I just cooked a slab of beef brisket at 55C for 48h, I did a lot of prior research to this because brisket is one of those meats where there seem to be a lot of differing views on what temperature it should be cooked at. I ended up going for the lowest temperature I could find. I didn't find the results very satisfactory, the meat was nicely cooked, it could have been a little bit rarer, but that isnt the main issue, the meat was very tough, in the sense that was a lot of elastic tissue holding the meat together. Im not sure what I did wrong, reading up on past user experiences, especially this blog, who had a very similar outcome to mind, despite him cooking at 64C. I think its most likely that I got sold a cheap brisket (with more elastin than normal?), but I'd love to hear any other views.

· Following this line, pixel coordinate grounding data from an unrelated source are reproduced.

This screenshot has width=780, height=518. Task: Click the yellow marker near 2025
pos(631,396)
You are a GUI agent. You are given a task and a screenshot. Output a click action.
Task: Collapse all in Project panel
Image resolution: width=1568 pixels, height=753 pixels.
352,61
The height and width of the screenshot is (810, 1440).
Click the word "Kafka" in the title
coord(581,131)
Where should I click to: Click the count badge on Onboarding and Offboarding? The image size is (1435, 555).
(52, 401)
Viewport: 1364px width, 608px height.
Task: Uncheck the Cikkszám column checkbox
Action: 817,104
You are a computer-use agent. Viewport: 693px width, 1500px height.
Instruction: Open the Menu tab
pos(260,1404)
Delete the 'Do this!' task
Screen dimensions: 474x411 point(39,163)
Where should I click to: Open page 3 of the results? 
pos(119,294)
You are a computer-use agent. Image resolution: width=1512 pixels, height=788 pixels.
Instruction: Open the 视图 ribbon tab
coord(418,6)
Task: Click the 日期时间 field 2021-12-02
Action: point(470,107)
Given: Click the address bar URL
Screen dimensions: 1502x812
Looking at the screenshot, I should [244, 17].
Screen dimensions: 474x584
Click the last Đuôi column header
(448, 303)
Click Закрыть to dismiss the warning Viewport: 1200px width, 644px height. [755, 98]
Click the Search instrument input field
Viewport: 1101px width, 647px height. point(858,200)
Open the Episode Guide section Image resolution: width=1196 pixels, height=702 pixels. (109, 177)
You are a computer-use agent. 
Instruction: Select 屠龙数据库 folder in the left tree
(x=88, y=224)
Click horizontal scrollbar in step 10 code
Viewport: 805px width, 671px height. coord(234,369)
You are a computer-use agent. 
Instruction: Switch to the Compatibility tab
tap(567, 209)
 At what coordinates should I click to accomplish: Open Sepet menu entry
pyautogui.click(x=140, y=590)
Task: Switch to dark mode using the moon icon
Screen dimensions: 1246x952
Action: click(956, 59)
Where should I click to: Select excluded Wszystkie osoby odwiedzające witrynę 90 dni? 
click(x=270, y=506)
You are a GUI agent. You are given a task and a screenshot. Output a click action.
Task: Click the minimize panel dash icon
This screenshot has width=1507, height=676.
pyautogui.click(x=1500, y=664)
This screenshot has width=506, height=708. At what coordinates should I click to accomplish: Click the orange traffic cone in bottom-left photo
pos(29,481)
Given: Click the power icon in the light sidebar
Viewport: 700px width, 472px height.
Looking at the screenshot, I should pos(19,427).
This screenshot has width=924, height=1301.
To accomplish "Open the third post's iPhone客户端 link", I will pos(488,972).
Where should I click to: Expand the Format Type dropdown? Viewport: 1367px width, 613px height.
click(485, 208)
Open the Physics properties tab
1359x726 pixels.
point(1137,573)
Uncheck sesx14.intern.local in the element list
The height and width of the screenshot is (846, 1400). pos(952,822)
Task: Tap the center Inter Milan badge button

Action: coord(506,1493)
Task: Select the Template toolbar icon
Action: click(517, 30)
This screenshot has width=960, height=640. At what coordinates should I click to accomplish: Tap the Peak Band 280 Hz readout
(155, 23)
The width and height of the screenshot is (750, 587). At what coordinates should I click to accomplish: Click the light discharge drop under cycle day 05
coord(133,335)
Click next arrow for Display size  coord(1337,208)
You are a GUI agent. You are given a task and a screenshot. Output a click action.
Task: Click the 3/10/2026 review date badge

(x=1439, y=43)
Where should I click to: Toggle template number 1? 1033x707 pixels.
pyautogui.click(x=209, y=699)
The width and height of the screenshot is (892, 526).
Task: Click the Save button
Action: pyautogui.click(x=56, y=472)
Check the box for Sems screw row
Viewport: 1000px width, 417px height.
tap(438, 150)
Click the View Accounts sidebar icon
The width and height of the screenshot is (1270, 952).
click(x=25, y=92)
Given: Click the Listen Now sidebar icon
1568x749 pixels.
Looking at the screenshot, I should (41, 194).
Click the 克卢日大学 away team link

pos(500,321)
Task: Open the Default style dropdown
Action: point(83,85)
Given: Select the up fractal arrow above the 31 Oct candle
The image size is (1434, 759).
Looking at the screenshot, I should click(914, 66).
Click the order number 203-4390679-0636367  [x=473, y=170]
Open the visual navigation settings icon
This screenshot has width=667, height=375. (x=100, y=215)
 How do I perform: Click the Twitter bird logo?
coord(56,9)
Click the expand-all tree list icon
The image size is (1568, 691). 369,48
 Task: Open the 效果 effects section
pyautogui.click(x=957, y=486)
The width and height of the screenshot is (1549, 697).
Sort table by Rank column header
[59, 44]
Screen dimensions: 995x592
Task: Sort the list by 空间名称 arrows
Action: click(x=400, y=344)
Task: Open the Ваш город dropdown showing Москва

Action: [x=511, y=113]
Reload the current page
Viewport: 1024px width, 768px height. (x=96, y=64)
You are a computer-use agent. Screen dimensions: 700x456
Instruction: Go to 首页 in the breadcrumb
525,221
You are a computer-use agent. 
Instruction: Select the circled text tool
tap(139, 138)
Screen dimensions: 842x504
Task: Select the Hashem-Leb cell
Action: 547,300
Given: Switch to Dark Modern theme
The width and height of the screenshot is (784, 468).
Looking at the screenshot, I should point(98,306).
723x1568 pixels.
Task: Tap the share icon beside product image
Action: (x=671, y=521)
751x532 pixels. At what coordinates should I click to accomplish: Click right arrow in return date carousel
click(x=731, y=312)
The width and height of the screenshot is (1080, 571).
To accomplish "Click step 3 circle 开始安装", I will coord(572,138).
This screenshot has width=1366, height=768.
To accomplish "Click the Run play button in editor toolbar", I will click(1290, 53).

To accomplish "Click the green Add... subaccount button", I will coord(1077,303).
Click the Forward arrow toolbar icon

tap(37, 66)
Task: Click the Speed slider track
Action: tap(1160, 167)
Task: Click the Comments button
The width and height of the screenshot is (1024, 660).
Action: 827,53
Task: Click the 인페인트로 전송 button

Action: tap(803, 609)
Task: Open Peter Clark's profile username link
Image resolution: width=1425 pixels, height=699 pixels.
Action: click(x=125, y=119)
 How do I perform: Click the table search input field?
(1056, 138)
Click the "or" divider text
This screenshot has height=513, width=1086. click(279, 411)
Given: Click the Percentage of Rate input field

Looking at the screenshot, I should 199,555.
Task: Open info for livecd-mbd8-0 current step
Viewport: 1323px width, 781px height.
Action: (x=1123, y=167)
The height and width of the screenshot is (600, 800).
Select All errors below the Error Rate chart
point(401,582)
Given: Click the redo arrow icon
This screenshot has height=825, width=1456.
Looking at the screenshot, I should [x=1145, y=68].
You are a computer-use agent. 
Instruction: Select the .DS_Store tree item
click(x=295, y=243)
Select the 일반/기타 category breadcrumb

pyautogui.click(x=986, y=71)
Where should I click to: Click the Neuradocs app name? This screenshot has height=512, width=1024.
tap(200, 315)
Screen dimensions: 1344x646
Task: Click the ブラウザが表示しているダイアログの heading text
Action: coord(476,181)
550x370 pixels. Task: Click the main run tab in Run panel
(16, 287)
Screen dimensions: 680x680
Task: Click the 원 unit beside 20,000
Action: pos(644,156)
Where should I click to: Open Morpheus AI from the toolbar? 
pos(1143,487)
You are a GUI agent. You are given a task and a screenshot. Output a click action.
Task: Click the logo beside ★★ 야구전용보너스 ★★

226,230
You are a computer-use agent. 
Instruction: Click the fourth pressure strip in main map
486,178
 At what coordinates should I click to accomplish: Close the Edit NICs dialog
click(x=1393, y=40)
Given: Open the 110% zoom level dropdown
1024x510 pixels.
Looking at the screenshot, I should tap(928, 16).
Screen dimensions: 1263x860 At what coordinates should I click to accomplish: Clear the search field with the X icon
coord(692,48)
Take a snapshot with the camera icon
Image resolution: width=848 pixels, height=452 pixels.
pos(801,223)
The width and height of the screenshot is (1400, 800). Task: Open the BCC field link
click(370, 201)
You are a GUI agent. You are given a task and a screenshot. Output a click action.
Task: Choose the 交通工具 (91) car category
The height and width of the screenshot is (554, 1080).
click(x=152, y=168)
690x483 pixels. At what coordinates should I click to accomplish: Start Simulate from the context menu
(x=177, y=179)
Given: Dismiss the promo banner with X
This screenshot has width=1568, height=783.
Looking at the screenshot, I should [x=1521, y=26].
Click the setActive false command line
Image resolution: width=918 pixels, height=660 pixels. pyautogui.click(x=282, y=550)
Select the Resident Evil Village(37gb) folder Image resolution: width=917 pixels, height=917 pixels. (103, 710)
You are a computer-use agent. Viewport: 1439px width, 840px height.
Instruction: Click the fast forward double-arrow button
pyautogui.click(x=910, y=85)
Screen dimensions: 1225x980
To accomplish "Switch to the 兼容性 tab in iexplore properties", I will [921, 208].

I'd also like to clear up some confusion that I've been having. Most sites I've read state that collagen dissolves at 60C, but the Baldwin tables indicate collagen begins dissolving at 55C, which is correct?
Important info: Meat was brined in 4% salt, 3% sugar, dash of liquid smoke soln for 2.5 hours
The entire slab of meat(see picture), cost US$16
Meat was cooked with the fat cap on, but it was lightly seared before vacuum packing
I felt that the meat was a little dry, but looking at the cross section of the uncooked meat, there was very little marbling on the meat
I had the same brisket-flop last Xmas (Frank Hsu quoted me in this blog ), and I also suspect I had a cut of "brisket" that was not beef breast but some other cut containing more elastin than collagen (which according to Douglas Baldwin occurs in some muscles in the rump). Since then I always look for a cut which has obviously been cut from the ribs, i.e. I can see the intercostal muscles. Apart from this flop, my briskets 55°C/48h always were fork-tender and succulent. I have no experience with short ribs.
My other preferred cuts are "brisket" from veal 55°C/24h, veal shoulder 55°C/5h (16h was too much, falling apart), beef shoulder 55°C/50h, which all came out even more tender than brisket.
Here is an explanation on gelatinizing of collagen from Douglas Baldwin (personal communication 26.12.2009):
Our experiences with tenderizing tough meat show that thermal breakdown of collagen, contrary to Harold McGee's On Food & Cooking (page 152) and to http://www.britannic...uctural-changes , does occur at temperatures well below 70°C, but it takes much more time.
As a small note, enzymatic tenderizing only occurs in the first six or so hours at temperatures below about 60C --- and only splits a special bond in native collagen. The rest of the tenderizing at 55C and above is caused by the heat induced breakdown of collagen into gelatin --- that is, the native or intact collagen's triple-stranded helix is destroyed to a great extent by thermal energy and becomes random coils which are soluble in water.